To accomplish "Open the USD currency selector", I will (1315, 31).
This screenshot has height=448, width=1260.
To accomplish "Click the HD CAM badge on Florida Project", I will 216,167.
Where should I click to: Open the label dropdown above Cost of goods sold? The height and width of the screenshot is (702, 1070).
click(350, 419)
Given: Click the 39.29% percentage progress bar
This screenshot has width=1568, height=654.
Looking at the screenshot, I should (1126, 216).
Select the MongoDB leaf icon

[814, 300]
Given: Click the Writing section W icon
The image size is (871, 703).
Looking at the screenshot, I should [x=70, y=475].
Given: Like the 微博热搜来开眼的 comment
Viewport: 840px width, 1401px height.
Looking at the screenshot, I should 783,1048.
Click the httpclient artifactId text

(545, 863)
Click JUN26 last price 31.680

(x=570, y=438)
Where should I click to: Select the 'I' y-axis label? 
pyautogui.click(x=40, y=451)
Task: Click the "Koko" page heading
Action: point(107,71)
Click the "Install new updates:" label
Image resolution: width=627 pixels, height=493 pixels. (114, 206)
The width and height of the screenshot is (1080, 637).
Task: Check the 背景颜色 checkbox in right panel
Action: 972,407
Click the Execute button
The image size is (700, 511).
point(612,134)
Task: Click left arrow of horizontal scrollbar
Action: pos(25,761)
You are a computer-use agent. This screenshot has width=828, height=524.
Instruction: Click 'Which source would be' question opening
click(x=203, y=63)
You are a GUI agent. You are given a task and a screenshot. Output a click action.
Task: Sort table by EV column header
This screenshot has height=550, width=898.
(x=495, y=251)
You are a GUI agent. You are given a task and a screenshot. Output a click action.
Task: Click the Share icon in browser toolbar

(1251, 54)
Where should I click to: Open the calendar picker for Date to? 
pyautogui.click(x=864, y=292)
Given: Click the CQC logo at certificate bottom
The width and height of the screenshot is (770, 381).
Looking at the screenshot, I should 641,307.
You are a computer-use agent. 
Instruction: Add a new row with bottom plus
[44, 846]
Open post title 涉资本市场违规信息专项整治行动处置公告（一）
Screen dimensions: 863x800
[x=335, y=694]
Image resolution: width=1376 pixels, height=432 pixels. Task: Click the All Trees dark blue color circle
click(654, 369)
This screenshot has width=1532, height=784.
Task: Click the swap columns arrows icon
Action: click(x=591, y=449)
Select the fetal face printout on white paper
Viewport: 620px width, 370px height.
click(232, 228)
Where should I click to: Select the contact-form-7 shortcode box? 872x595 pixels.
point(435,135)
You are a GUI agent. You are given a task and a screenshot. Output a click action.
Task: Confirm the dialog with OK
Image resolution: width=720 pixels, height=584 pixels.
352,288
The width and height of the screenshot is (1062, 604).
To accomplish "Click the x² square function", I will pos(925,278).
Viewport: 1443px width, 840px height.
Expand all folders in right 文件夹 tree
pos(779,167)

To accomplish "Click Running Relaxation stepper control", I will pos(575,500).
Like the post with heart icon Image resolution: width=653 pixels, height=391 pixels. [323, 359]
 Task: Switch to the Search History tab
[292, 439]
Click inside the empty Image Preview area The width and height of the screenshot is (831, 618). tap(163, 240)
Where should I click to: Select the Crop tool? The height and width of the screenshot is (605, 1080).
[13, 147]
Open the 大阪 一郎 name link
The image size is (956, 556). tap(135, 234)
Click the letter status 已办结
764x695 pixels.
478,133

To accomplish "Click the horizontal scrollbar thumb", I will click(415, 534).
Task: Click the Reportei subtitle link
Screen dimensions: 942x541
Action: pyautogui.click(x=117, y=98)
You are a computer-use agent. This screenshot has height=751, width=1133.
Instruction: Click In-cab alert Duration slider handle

####

## Task details
Reproduce each line in the listing above that mentions the string "computer".

## Reply
You are a computer-use agent. This screenshot has width=828, height=524.
You are a computer-use agent. 
You are a computer-use agent. This screenshot has height=751, width=1133.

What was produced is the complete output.